▶ DATA LISTING:

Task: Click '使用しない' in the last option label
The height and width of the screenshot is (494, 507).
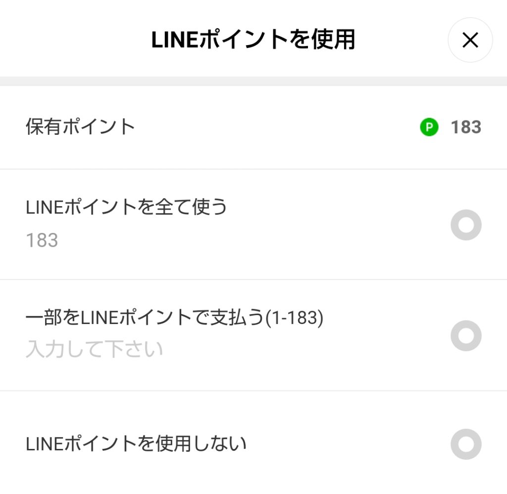Action: [201, 443]
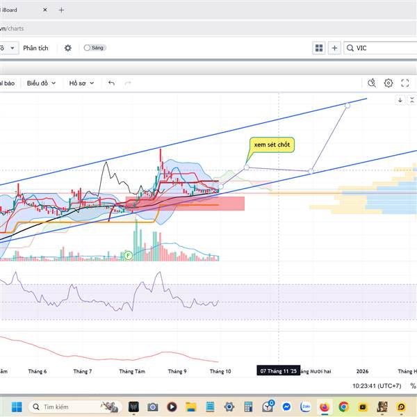Enter fullscreen chart mode
This screenshot has height=417, width=417.
(x=405, y=83)
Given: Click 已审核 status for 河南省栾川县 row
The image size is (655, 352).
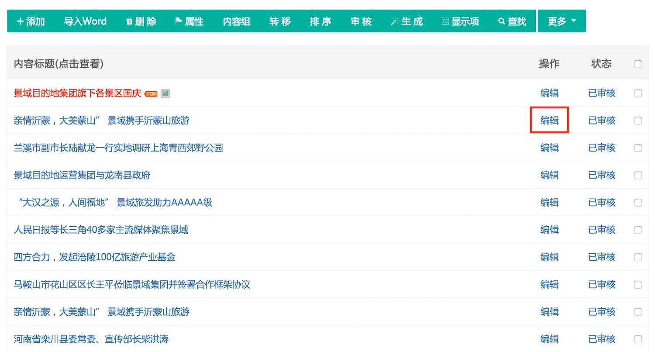Looking at the screenshot, I should click(602, 339).
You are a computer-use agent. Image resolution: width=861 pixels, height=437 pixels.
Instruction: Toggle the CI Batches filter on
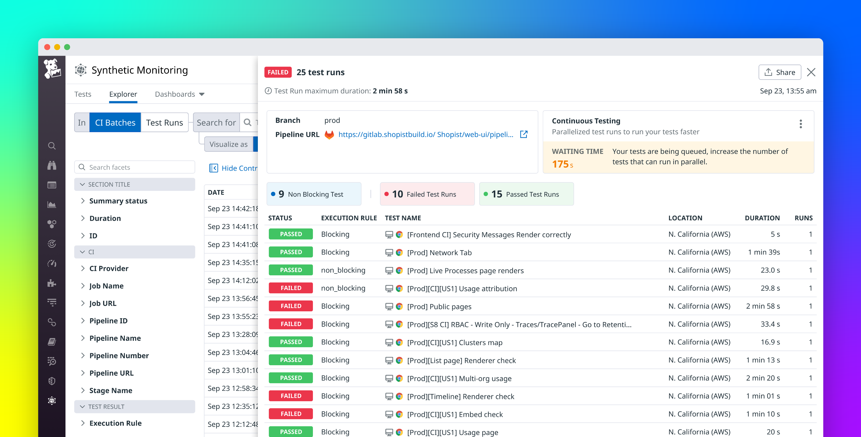tap(115, 122)
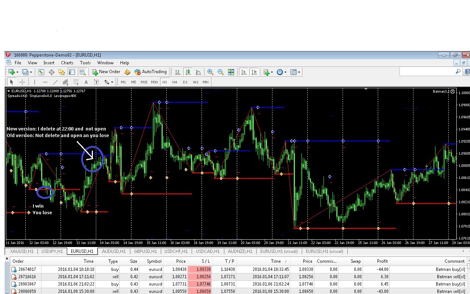This screenshot has width=470, height=294.
Task: Select the Fibonacci retracement tool
Action: coord(76,82)
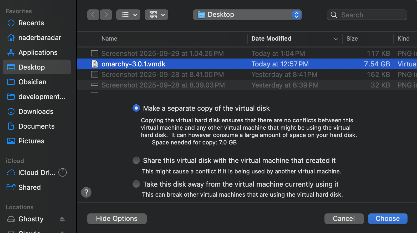Open the list view options dropdown
Viewport: 417px width, 233px height.
[x=128, y=15]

▶ SHORT PROBLEM:
Reproduce every row above word for word, leaving out the pictures.

▶ SOLUTION BELOW:
Task: Click '使用しない' in the last option label
The height and width of the screenshot is (494, 507).
Action: [201, 443]
Enter fullscreen chart mode
This screenshot has height=417, width=417.
(x=405, y=83)
Given: Click 已审核 status for 河南省栾川县 row
The image size is (655, 352).
Looking at the screenshot, I should click(602, 339).
You are a computer-use agent. Image resolution: width=861 pixels, height=437 pixels.
Instruction: Toggle the CI Batches filter on
tap(115, 122)
This screenshot has width=470, height=294.
Task: Select the Fibonacci retracement tool
Action: coord(76,82)
Open the list view options dropdown
Viewport: 417px width, 233px height.
[x=128, y=15]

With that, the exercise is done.